Tuesday, June 06, 2006
Live Blogging Super Tuesday '06
7:37 PM 6/7/06
Surely you've already heard the bad CA-50 news:
Bilbray 49%
Busby 45%
The worse news is that the coverage of it has for the most part switched from "win or lose, that the Dems forced a fight means big things for them in November" to "loss shows GOP candidates can distance themselves from Bush and be OK in November."
AdNags of the NYT has the only favorable write up I've seen:
The other news from the Golden State is that Phil Angelides will face Governor Schwarzenegger in November after defeating Steve Westly 48-43.
12:37 PM 6/7/06
Time for some sleep, with any luck I will wake up in a few hours and find some results our of CA-50.
12:25 AM 6/7/06
With those bold calls out of the way, only the California races remain. There are tens of Congressional primaries that I simply can't follow all of, but let's check the Gubernatorial one.

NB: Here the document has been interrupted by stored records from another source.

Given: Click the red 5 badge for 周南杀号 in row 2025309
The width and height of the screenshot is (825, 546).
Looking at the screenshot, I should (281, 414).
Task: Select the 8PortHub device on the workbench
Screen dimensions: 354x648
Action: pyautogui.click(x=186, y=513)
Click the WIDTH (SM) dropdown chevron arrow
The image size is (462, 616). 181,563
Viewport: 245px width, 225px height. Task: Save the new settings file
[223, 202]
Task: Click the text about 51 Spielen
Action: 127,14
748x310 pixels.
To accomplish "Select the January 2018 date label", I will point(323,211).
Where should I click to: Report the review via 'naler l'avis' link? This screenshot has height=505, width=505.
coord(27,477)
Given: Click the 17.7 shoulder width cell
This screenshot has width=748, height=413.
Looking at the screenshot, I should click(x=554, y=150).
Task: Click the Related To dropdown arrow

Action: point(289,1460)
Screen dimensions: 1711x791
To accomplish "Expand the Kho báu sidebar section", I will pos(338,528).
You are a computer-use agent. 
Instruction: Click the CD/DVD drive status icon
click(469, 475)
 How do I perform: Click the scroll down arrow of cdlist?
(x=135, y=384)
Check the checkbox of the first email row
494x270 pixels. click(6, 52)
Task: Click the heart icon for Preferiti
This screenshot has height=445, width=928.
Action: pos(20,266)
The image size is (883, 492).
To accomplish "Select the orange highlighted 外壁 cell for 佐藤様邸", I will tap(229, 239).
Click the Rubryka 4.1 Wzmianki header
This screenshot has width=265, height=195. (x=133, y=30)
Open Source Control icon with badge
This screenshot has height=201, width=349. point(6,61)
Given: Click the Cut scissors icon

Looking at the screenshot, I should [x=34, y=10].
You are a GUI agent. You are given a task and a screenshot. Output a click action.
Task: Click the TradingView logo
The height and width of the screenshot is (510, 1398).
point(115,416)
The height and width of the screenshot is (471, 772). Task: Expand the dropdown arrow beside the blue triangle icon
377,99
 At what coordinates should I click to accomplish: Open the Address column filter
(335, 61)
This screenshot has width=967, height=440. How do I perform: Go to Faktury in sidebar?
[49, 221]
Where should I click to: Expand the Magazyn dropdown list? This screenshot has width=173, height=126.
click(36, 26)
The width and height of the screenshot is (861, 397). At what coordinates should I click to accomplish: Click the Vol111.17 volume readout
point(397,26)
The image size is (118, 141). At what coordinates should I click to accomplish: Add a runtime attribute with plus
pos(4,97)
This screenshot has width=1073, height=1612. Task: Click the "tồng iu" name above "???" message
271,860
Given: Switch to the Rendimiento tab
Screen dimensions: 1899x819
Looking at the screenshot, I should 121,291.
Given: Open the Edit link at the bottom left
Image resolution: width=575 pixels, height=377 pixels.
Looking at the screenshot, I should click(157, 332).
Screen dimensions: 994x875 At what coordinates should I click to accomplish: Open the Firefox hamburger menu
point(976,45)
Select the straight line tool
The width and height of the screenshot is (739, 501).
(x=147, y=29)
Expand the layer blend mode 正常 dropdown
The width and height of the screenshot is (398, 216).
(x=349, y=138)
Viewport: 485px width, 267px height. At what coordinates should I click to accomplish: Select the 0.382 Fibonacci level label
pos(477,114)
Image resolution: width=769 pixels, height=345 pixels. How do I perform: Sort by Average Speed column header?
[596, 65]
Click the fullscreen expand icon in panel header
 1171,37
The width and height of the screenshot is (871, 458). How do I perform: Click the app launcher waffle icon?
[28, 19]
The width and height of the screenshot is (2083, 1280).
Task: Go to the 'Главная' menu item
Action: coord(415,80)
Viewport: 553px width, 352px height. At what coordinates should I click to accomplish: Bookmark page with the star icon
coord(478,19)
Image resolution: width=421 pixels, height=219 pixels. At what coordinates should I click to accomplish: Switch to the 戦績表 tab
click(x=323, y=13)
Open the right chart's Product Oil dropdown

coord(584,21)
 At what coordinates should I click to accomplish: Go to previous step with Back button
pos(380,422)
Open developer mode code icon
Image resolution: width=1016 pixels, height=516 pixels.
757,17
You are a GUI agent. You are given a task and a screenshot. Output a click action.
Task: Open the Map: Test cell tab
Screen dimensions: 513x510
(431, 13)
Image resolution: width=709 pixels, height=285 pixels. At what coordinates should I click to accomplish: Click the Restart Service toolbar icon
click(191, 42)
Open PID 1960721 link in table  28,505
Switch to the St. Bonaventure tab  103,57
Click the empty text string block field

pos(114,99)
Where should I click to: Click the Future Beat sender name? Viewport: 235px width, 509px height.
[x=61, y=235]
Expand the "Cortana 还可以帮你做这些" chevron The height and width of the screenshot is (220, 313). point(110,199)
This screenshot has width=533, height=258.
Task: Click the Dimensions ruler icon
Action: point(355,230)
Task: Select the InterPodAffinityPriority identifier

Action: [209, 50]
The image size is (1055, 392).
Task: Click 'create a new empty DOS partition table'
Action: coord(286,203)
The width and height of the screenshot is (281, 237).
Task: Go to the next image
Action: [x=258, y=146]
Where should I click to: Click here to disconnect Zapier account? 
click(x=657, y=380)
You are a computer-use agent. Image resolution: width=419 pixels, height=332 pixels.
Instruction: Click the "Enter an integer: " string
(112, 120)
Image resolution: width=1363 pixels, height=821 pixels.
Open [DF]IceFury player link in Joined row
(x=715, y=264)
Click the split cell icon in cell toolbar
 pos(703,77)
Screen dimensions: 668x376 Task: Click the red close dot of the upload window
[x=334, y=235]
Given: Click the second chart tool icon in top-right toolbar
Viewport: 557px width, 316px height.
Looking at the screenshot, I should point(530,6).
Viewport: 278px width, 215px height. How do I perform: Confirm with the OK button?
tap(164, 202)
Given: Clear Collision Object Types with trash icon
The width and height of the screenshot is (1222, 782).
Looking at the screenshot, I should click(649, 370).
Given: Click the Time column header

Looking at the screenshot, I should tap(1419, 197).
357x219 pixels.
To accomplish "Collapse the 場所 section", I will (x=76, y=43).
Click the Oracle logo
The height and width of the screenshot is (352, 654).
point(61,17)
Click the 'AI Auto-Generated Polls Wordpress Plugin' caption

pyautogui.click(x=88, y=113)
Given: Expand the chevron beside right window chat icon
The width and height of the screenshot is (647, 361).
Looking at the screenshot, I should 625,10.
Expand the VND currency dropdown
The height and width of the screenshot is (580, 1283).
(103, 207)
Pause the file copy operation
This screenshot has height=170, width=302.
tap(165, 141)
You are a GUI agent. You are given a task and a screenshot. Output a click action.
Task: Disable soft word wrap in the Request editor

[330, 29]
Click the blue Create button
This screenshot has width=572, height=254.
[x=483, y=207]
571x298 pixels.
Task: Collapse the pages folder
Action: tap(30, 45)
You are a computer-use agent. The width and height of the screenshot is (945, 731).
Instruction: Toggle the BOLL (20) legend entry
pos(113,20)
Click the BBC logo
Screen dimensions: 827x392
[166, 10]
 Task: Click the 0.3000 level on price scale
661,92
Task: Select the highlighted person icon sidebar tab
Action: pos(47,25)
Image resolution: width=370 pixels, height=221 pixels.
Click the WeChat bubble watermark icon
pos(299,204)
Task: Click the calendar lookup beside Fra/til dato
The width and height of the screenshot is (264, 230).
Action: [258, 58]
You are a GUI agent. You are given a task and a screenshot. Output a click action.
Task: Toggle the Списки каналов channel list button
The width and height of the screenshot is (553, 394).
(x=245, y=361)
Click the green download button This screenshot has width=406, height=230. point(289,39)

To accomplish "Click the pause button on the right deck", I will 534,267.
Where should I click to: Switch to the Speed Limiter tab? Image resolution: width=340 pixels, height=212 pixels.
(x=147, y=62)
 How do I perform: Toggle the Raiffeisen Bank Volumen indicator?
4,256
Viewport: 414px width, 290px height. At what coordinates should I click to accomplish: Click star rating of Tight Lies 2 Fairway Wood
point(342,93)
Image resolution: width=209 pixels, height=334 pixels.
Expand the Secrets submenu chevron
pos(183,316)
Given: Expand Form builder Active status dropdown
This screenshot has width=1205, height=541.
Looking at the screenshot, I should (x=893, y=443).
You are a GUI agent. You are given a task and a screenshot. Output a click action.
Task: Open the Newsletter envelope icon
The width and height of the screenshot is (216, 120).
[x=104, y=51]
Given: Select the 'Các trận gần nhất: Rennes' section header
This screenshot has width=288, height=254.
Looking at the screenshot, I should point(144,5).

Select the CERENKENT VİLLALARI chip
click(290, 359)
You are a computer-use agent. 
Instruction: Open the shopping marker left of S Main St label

Phil Angelides is up 3.5% on Steve Westly with 7% in.
Still nothing new from San Diego.
12:17 AM 6/7/06
The AP knows better than I, but who cares! I am calling the Montana Senatorial Primary for Jon Tester and the Iowa Gubernatorial Primary for Chet Culver.
12:09 AM 6/7/06
The absentee results are still all we have from CA-50, so let's talk about them.
NRCC said Bilbray would take 52% of them and hold a 10,000 vote lead. As it turns out he got 50% and a 3,000 vote lead. It is pretty hard to spin a 7% deficit into good news, but with Griffith taking almost 5% Busby is certainly still in this thing.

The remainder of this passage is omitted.